Documentation
Model Parameters

Model Parameters

To customize model settings for a conversation or a model:

  • In Threads, click the Gear icon next to selected model
  • Or, in Settings > Model Providers > Llama.cpp, click the gear icon next to a model for advanced settings
  • Click the edit button next to a model to configure capabilities

Inference & Engine Parameters (Gear Icon)

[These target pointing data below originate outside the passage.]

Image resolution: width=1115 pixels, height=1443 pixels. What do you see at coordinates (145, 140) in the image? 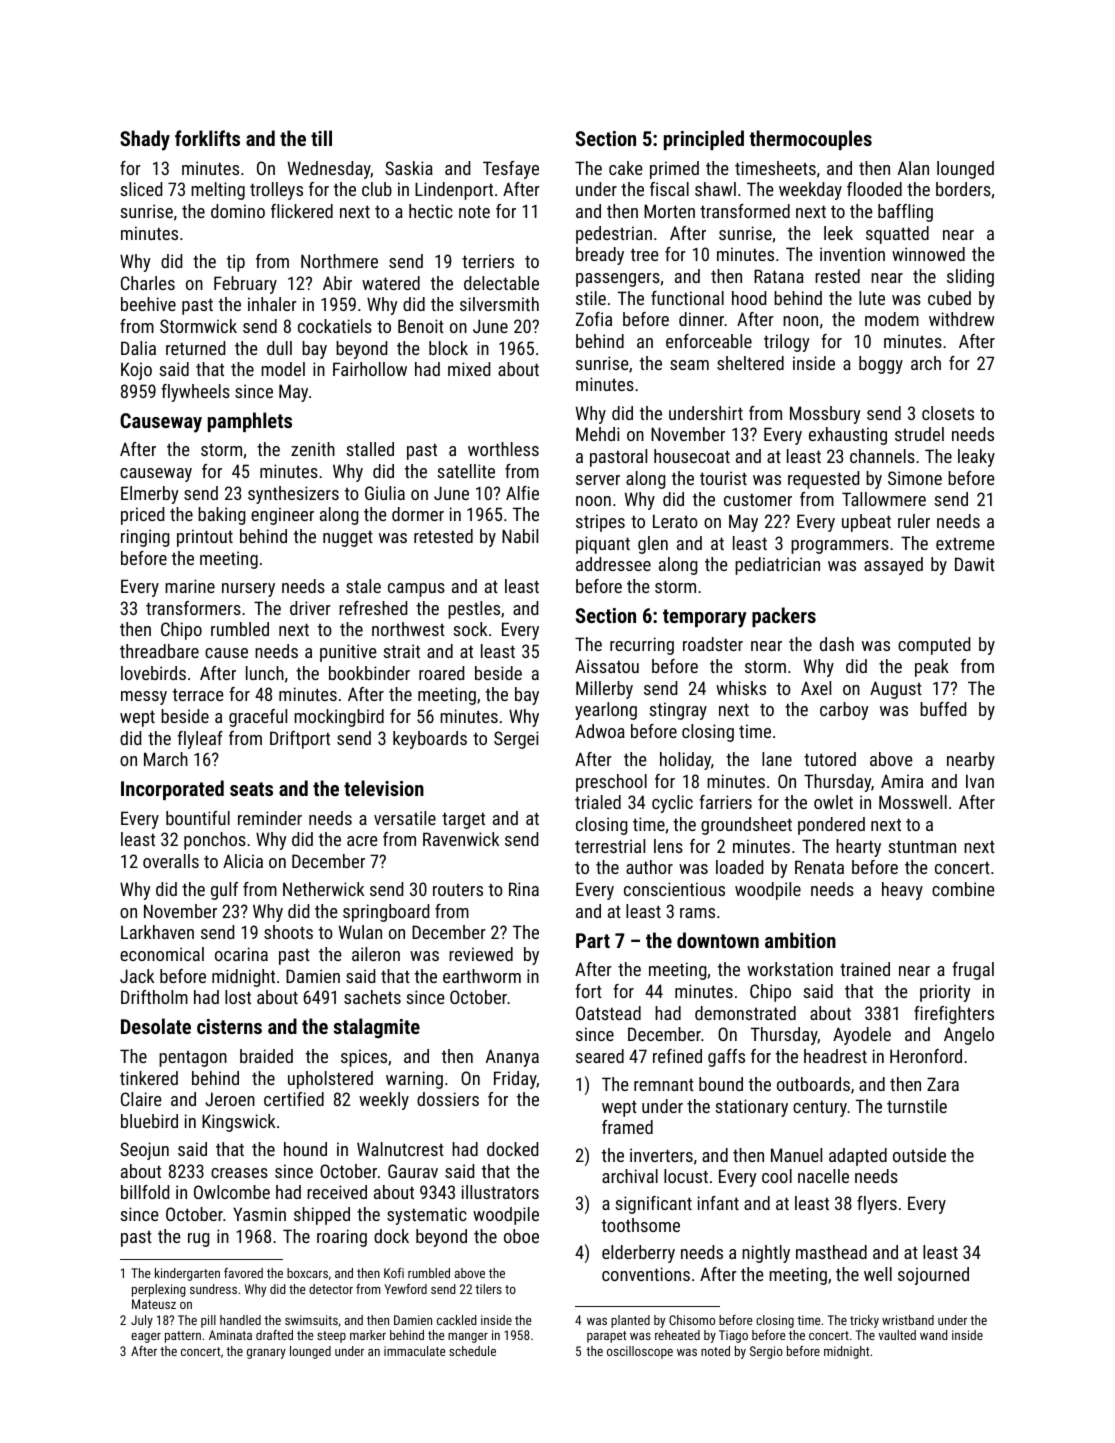
I see `Shady` at bounding box center [145, 140].
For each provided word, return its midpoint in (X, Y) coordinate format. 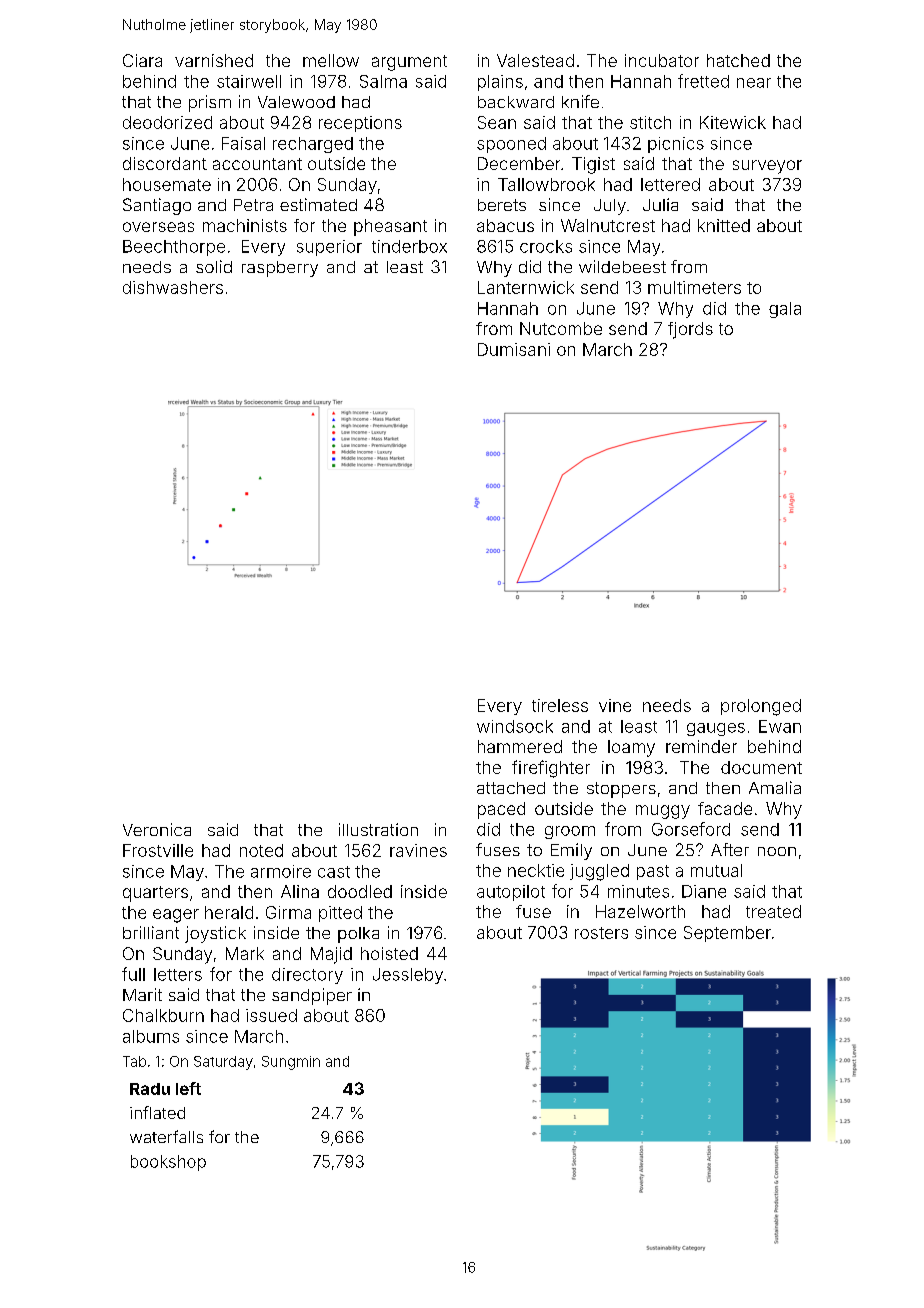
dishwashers (173, 287)
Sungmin (291, 1063)
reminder (701, 746)
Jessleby (408, 976)
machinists (245, 225)
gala (785, 310)
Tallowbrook (546, 184)
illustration (378, 829)
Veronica (157, 829)
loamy (631, 748)
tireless (560, 705)
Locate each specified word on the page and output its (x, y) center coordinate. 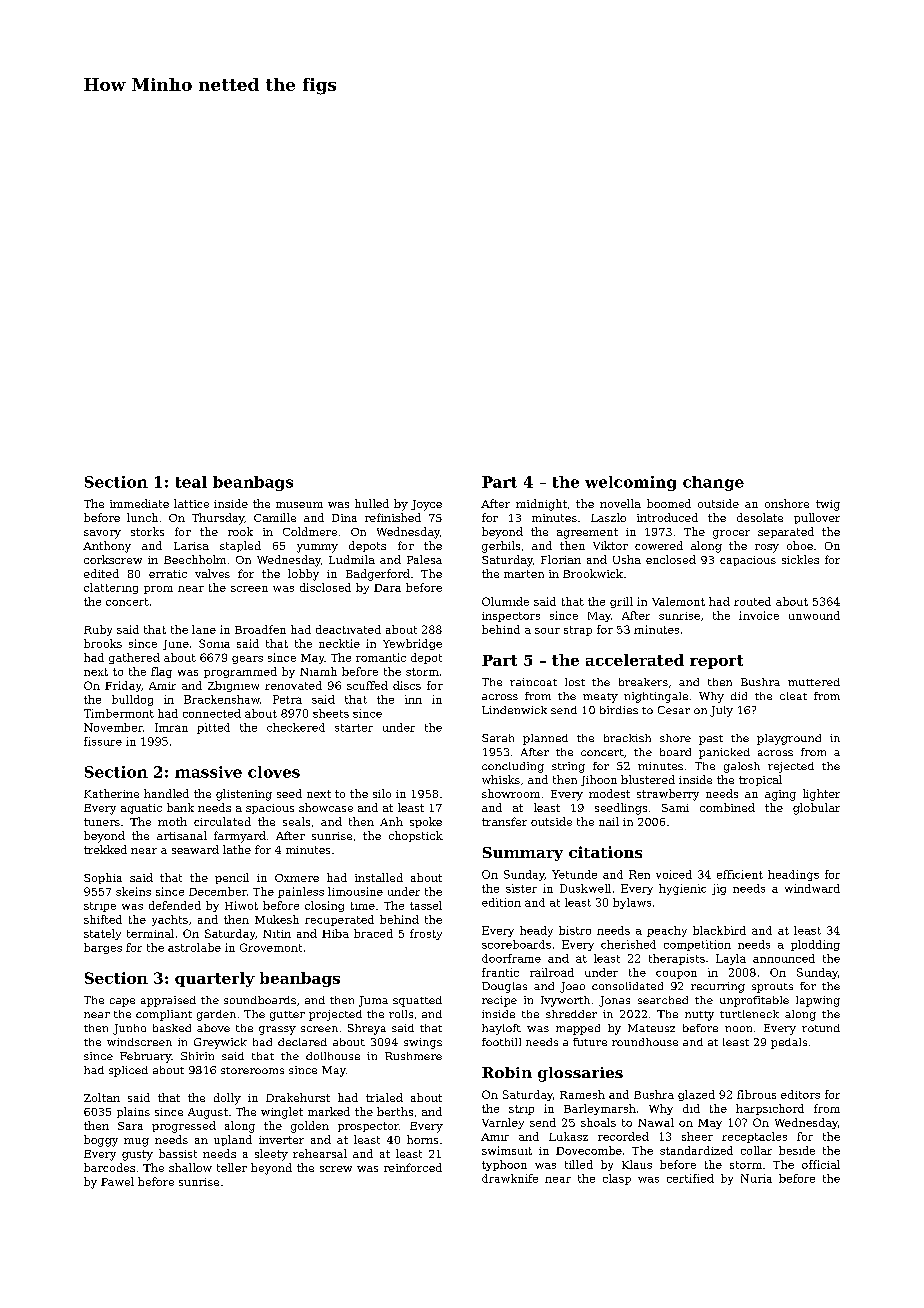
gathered (134, 658)
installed (379, 877)
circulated (222, 821)
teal (191, 482)
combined (727, 807)
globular (816, 809)
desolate (760, 517)
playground (789, 739)
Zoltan (102, 1097)
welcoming (630, 483)
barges (103, 948)
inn (413, 699)
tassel (426, 905)
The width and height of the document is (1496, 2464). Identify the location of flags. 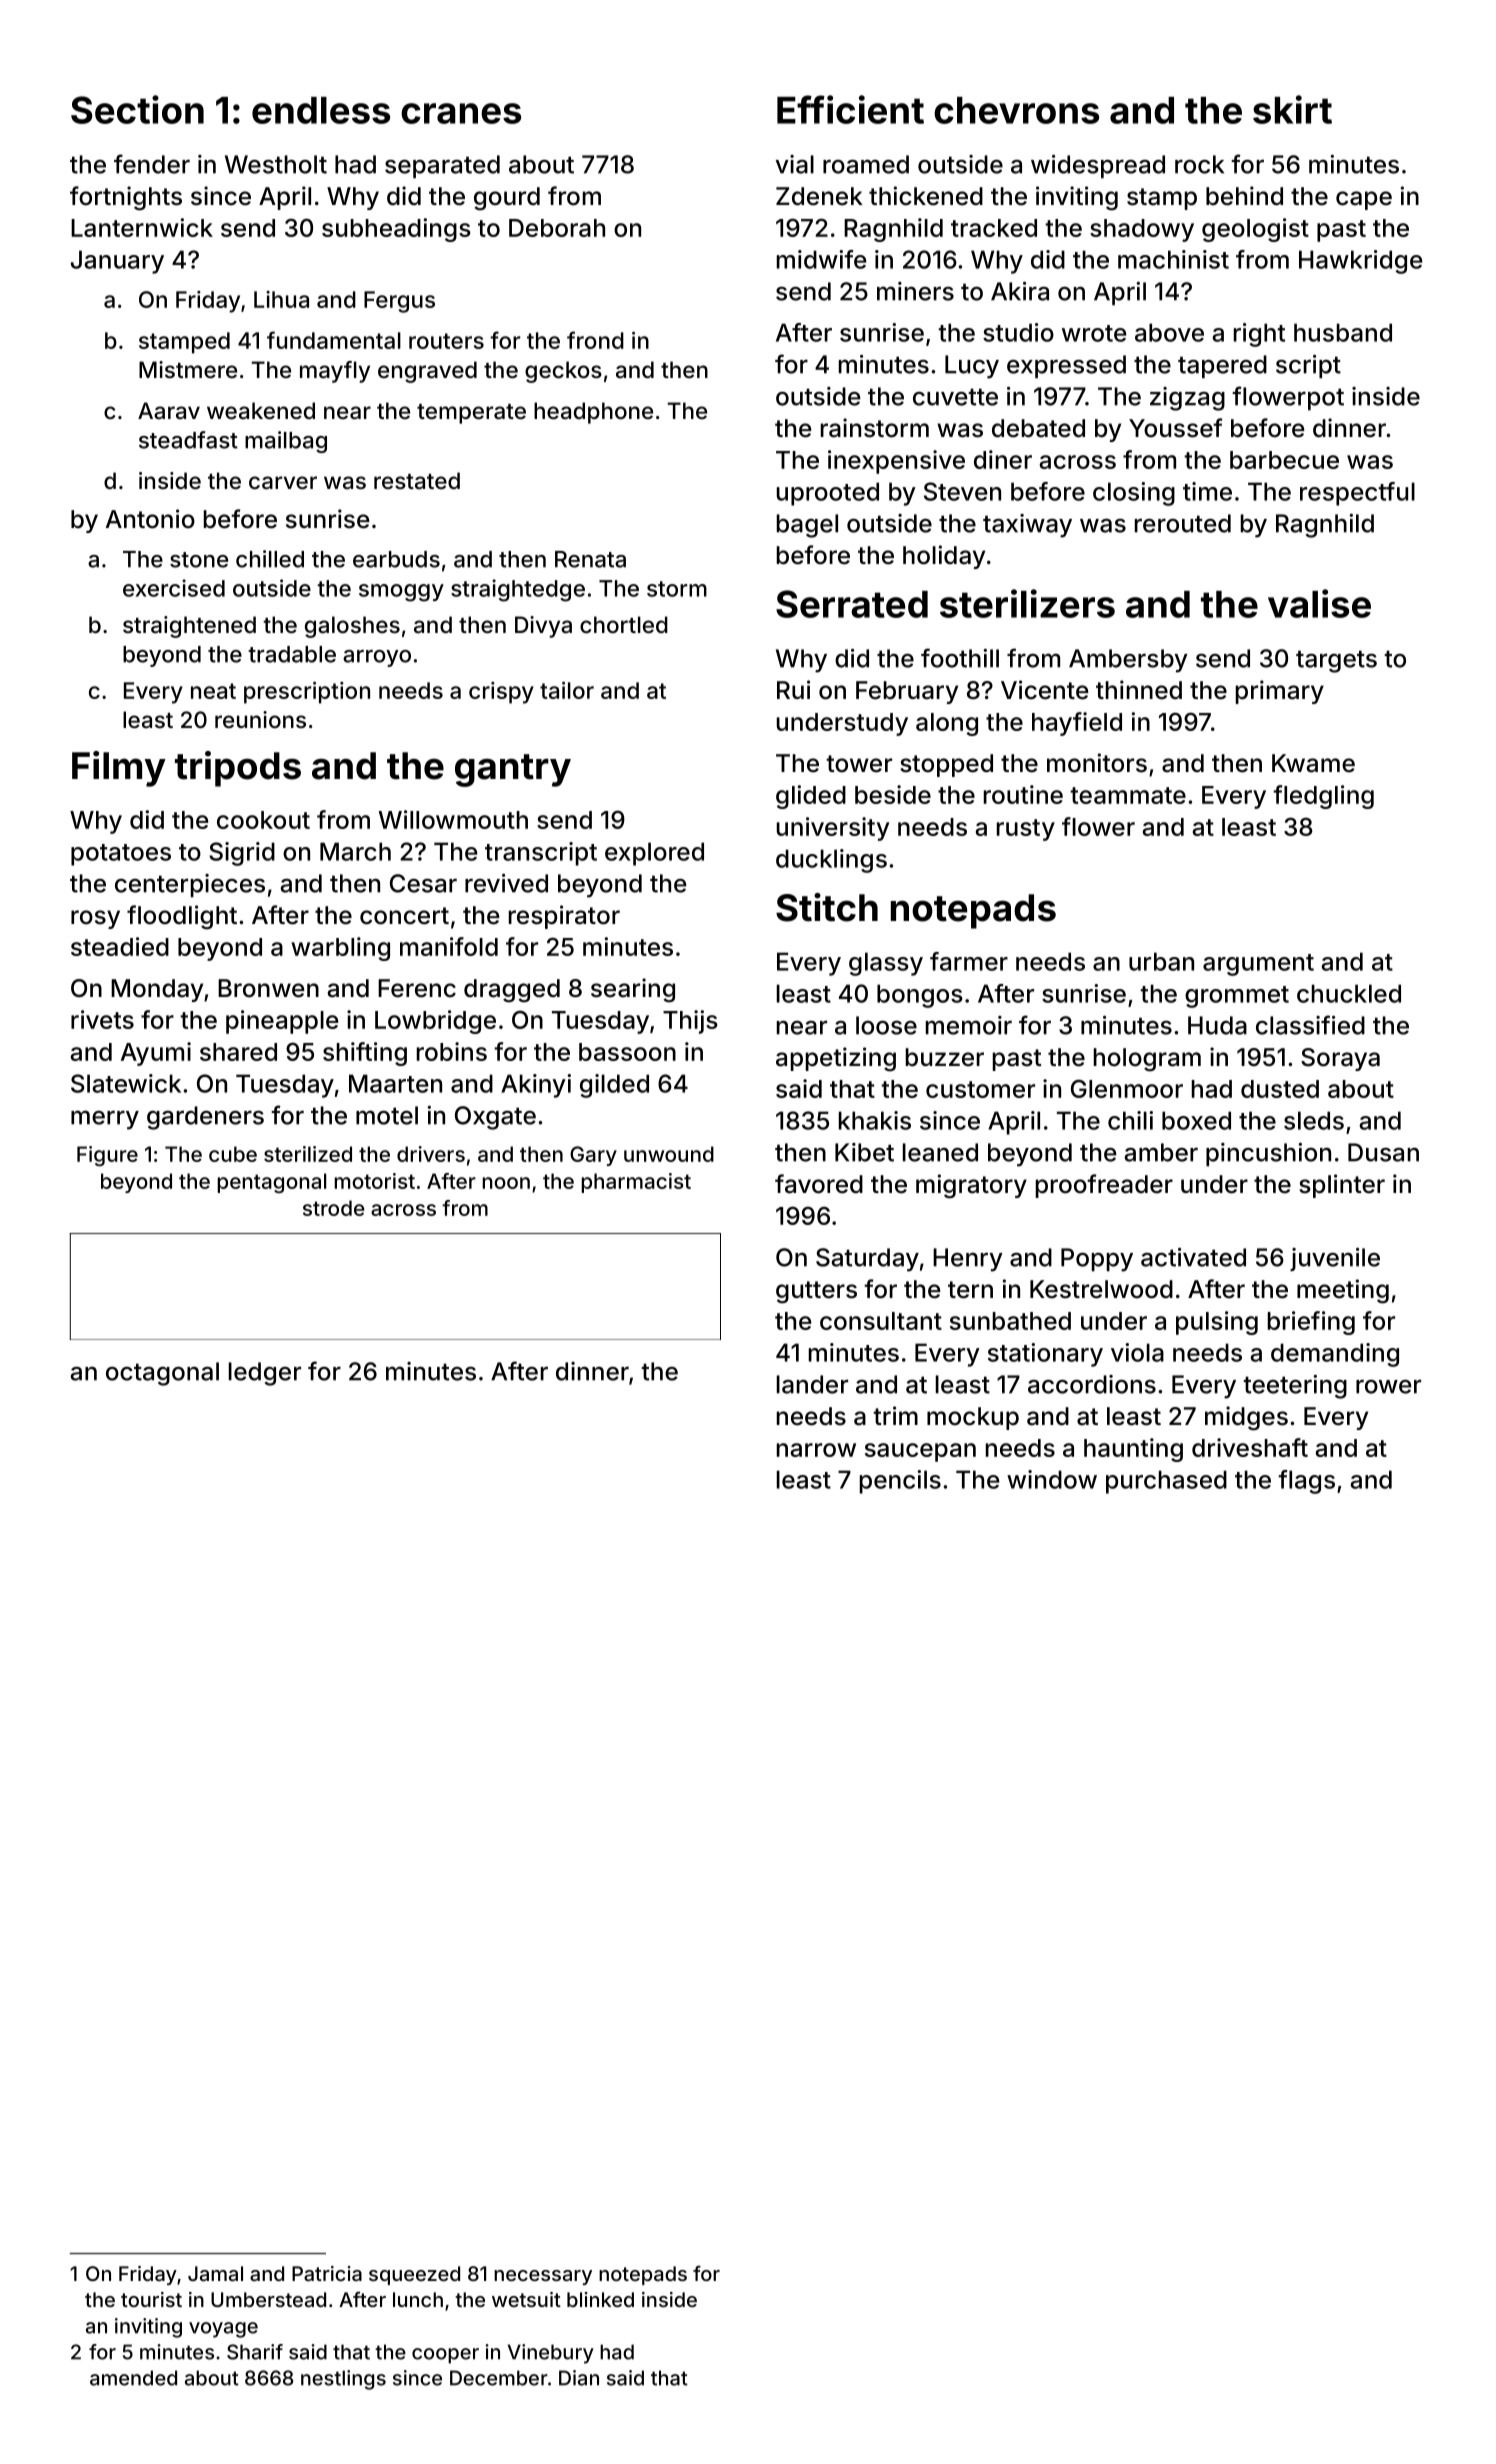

These settings are available in the model settings modal:

ParameterDescription
Context SizeMaximum prompt context length (how much text the model can consider at once).
GPU LayersNumber of model layers to offload to GPU. More layers = faster, but uses more VRAM.
TemperatureControls response randomness. Lower = more focused, higher = more creative.
Top KTop-K sampling. Limits next token selection to the K most likely.
Top PTop-P (nucleus) sampling. Limits next token selection to a cumulative probability.
Min PMinimum probability for token selection.
Repeat Last NNumber of tokens to consider for repeat penalty.
Repeat PenaltyPenalize repeating token sequences.
Presence PenaltyPenalize alpha presence (encourages new topics).
Max TokensMaximum length of the model's response.
Stop SequencesTokens or phrases that will end the model's response.
Frequency PenaltyReduces word repetition.

Model Parameters


Model Capabilities (Edit Button)

These toggles are available when you click the edit button next to a model:

  • Vision: Enable image input/output
  • Tools: Enable advanced tools (web search, file ops, code)
  • Embeddings: Enable embedding generation
  • Web Search: Allow model to search the web
  • Reasoning: Enable advanced reasoning features

Model Capabilities Edit 01 Model Capabilities Edit 02


Model Parameters

This setting defines and configures the model's behavior.

ParameterDescription
Prompt TemplateA structured format that guides how the model should respond. Contains placeholders and instructions that help shape the model's output in a consistent way.

Engine Parameters

These settings parameters control how the model runs on your hardware.

ParameterDescription
Number of GPU Layers (ngl)- Controls how many layers of the model run on your GPU.
- More layers on GPU generally means faster processing, but requires more GPU memory.
Context Length- Controls how much text the model can consider at once.
- Longer context allows the model to handle more input but uses more memory and runs slower.
- The maximum context length varies with the model used.

By default, Jan defaults to the minimum between 8192 and the model's maximum context length, you can adjust this based on your needs.